### WORK ORDER
Beginning at the line containing "Where should I click to: Open the", repeat each line below exactly up to and including the line containing "751x348 pixels.". Do not repeat the pictures.

### DATA LISTING
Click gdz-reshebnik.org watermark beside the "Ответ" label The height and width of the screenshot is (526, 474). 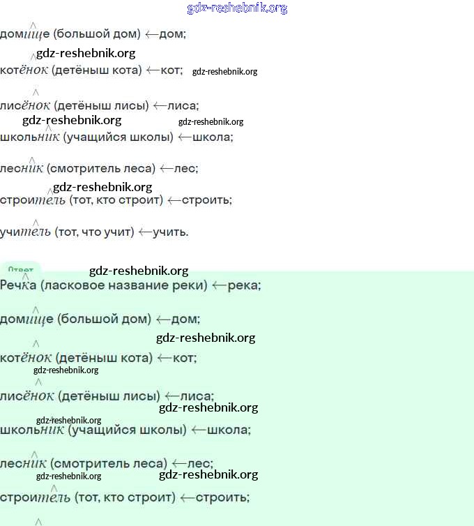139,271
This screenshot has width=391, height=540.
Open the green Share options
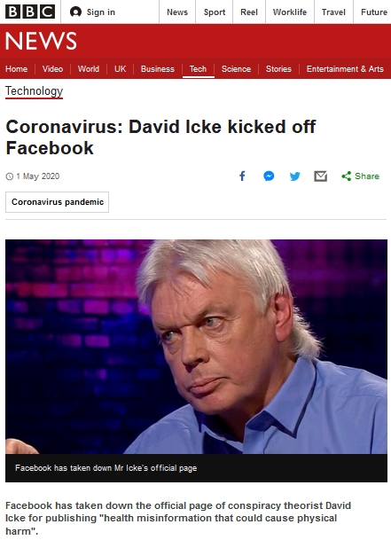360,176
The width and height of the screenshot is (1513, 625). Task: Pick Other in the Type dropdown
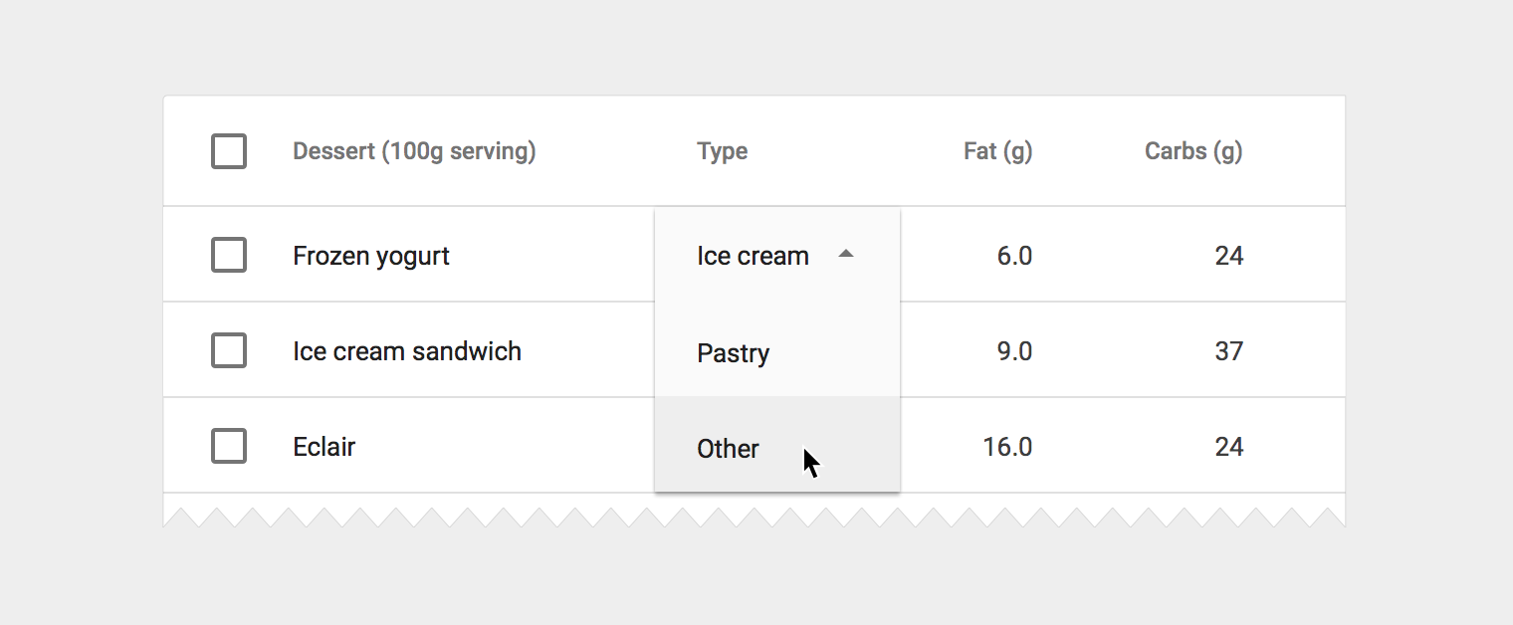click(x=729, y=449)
--
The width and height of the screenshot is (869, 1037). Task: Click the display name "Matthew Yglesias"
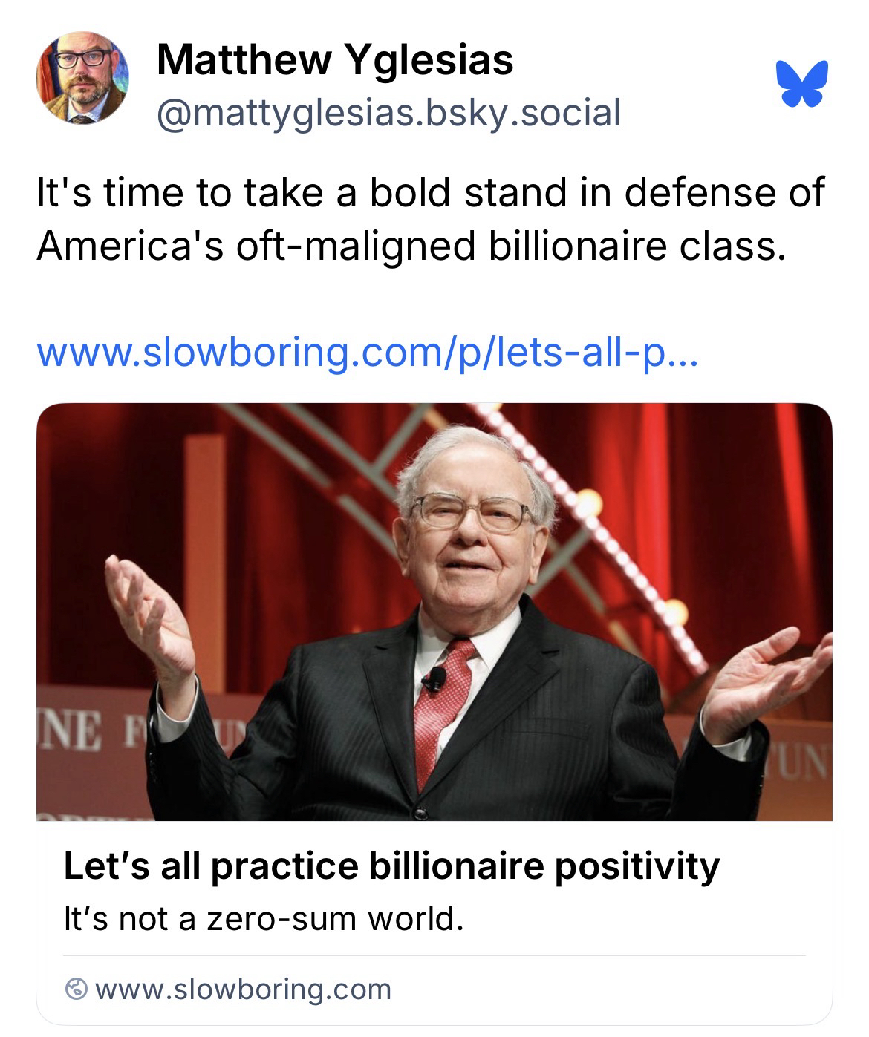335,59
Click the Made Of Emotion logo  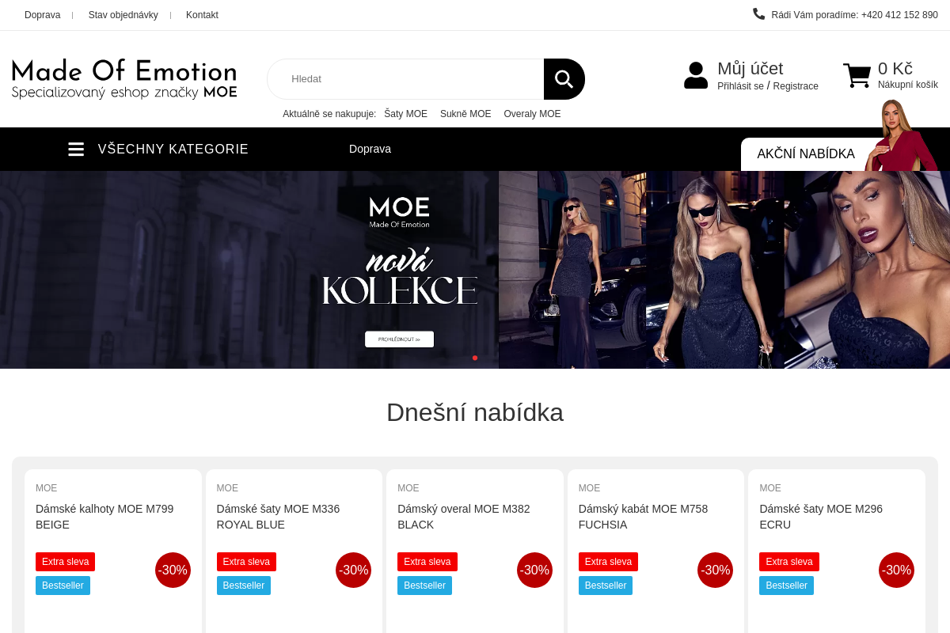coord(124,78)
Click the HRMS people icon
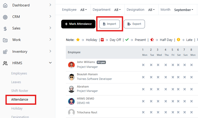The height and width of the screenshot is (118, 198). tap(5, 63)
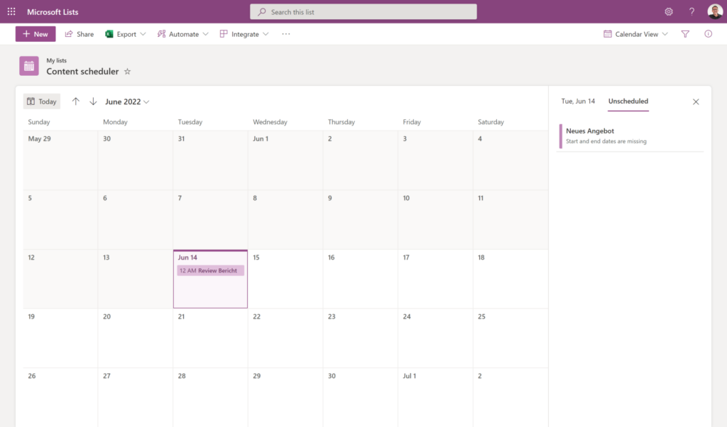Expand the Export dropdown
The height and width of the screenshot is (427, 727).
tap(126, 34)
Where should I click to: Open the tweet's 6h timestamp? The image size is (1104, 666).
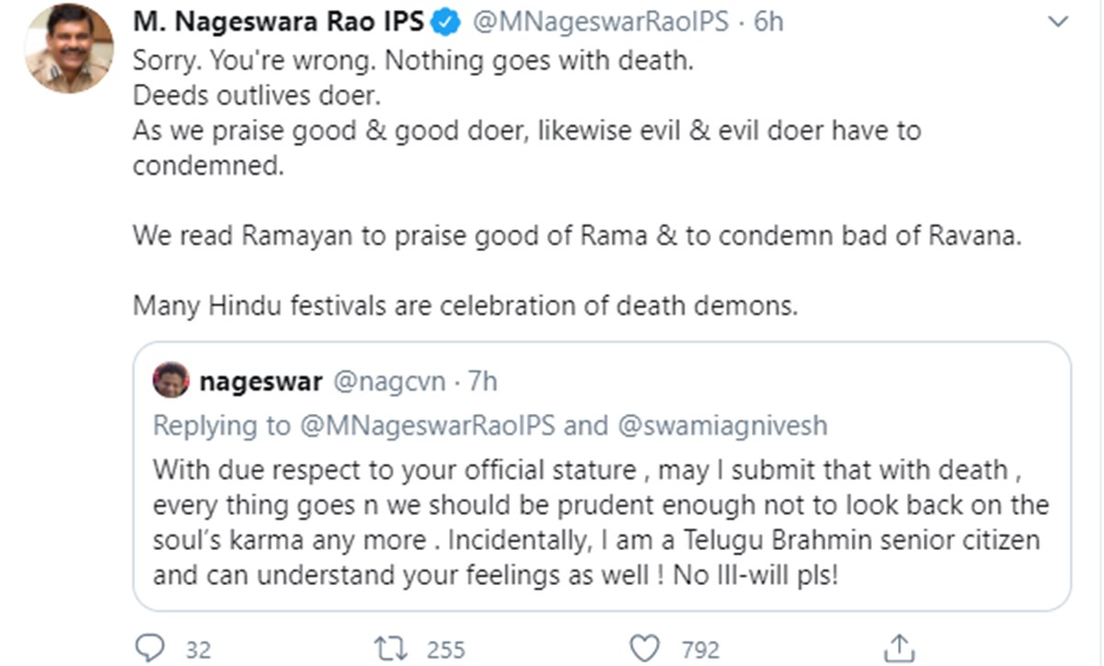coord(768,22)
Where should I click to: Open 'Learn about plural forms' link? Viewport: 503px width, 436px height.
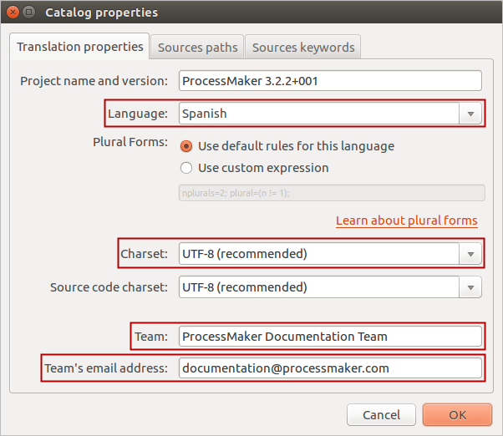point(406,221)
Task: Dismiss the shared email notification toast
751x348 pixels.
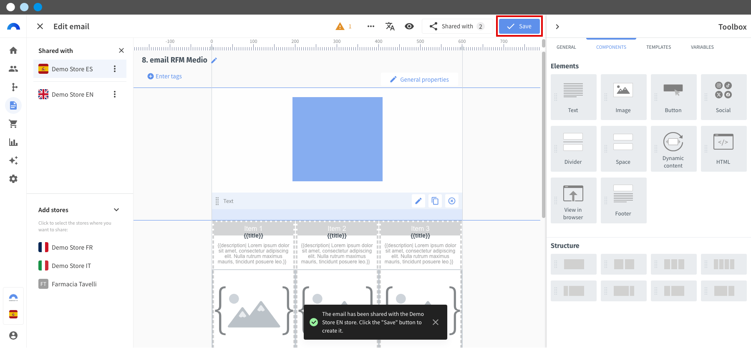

### THE ANSWER
Where should I click to: Open the tweet's 6h timestamp? The image size is (1104, 666).
coord(768,22)
Where should I click to: Open 'Learn about plural forms' link? Viewport: 503px width, 436px height.
point(406,221)
Task: Dismiss the shared email notification toast
751x348 pixels.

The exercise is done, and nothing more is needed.